┌─ Supplied information

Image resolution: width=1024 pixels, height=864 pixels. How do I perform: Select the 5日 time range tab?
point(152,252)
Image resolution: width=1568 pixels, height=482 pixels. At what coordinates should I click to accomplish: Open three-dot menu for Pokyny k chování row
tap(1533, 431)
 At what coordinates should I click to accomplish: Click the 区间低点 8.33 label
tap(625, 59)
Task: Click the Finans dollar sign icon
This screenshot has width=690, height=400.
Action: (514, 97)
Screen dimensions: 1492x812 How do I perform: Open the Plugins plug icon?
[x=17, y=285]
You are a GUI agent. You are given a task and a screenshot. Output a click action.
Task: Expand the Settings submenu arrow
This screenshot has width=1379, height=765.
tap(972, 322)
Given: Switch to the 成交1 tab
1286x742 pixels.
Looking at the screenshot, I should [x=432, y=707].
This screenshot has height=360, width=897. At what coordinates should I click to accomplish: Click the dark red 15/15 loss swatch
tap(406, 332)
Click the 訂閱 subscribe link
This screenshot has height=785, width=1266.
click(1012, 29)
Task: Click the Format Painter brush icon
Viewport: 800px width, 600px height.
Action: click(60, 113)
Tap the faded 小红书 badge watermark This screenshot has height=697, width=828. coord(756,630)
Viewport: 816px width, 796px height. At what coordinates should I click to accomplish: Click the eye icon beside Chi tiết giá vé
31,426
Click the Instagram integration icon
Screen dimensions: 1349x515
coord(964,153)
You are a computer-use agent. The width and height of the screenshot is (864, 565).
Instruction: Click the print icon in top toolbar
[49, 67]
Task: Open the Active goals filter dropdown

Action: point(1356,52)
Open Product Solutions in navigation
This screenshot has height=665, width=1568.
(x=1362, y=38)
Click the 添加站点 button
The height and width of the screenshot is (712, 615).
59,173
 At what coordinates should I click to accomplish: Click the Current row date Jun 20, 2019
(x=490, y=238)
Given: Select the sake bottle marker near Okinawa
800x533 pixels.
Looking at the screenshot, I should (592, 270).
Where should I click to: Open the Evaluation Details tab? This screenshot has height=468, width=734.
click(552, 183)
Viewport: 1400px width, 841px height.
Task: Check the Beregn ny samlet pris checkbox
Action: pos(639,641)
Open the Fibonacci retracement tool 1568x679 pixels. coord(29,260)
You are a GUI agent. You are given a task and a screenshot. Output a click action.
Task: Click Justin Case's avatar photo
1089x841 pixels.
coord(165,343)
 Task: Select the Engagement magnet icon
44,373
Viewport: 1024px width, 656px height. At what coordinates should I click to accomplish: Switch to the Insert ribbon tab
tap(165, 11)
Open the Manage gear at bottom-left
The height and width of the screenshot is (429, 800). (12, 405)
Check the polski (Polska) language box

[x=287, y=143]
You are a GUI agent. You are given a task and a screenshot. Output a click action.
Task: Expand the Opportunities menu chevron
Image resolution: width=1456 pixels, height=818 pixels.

└─

Print the records above exactly. Omit nothing.

Image resolution: width=1024 pixels, height=864 pixels. How do I perform: Select the 5日 time range tab?
point(152,252)
Image resolution: width=1568 pixels, height=482 pixels. At what coordinates should I click to accomplish: Open three-dot menu for Pokyny k chování row
tap(1533, 431)
 At what coordinates should I click to accomplish: Click the 区间低点 8.33 label
tap(625, 59)
Task: Click the Finans dollar sign icon
This screenshot has width=690, height=400.
Action: (514, 97)
Screen dimensions: 1492x812 How do I perform: Open the Plugins plug icon?
[x=17, y=285]
You are a GUI agent. You are given a task and a screenshot. Output a click action.
Task: Expand the Settings submenu arrow
This screenshot has width=1379, height=765.
tap(972, 322)
Given: Switch to the 成交1 tab
1286x742 pixels.
Looking at the screenshot, I should [x=432, y=707].
This screenshot has height=360, width=897. At what coordinates should I click to accomplish: Click the dark red 15/15 loss swatch
tap(406, 332)
Click the 訂閱 subscribe link
This screenshot has height=785, width=1266.
click(1012, 29)
Task: Click the Format Painter brush icon
Viewport: 800px width, 600px height.
Action: click(60, 113)
Tap the faded 小红书 badge watermark This screenshot has height=697, width=828. coord(756,630)
Viewport: 816px width, 796px height. At what coordinates should I click to accomplish: Click the eye icon beside Chi tiết giá vé
31,426
Click the Instagram integration icon
Screen dimensions: 1349x515
coord(964,153)
You are a computer-use agent. The width and height of the screenshot is (864, 565).
Instruction: Click the print icon in top toolbar
[49, 67]
Task: Open the Active goals filter dropdown

Action: point(1356,52)
Open Product Solutions in navigation
This screenshot has height=665, width=1568.
(x=1362, y=38)
Click the 添加站点 button
The height and width of the screenshot is (712, 615).
59,173
 At what coordinates should I click to accomplish: Click the Current row date Jun 20, 2019
(x=490, y=238)
Given: Select the sake bottle marker near Okinawa
800x533 pixels.
Looking at the screenshot, I should (592, 270).
Where should I click to: Open the Evaluation Details tab? This screenshot has height=468, width=734.
click(552, 183)
Viewport: 1400px width, 841px height.
Task: Check the Beregn ny samlet pris checkbox
Action: pos(639,641)
Open the Fibonacci retracement tool 1568x679 pixels. coord(29,260)
You are a GUI agent. You are given a task and a screenshot. Output a click action.
Task: Click Justin Case's avatar photo
1089x841 pixels.
coord(165,343)
 Task: Select the Engagement magnet icon
44,373
Viewport: 1024px width, 656px height. At what coordinates should I click to accomplish: Switch to the Insert ribbon tab
tap(165, 11)
Open the Manage gear at bottom-left
The height and width of the screenshot is (429, 800). (12, 405)
Check the polski (Polska) language box

[x=287, y=143]
You are a GUI agent. You are given a task and a screenshot. Output a click action.
Task: Expand the Opportunities menu chevron
Image resolution: width=1456 pixels, height=818 pixels.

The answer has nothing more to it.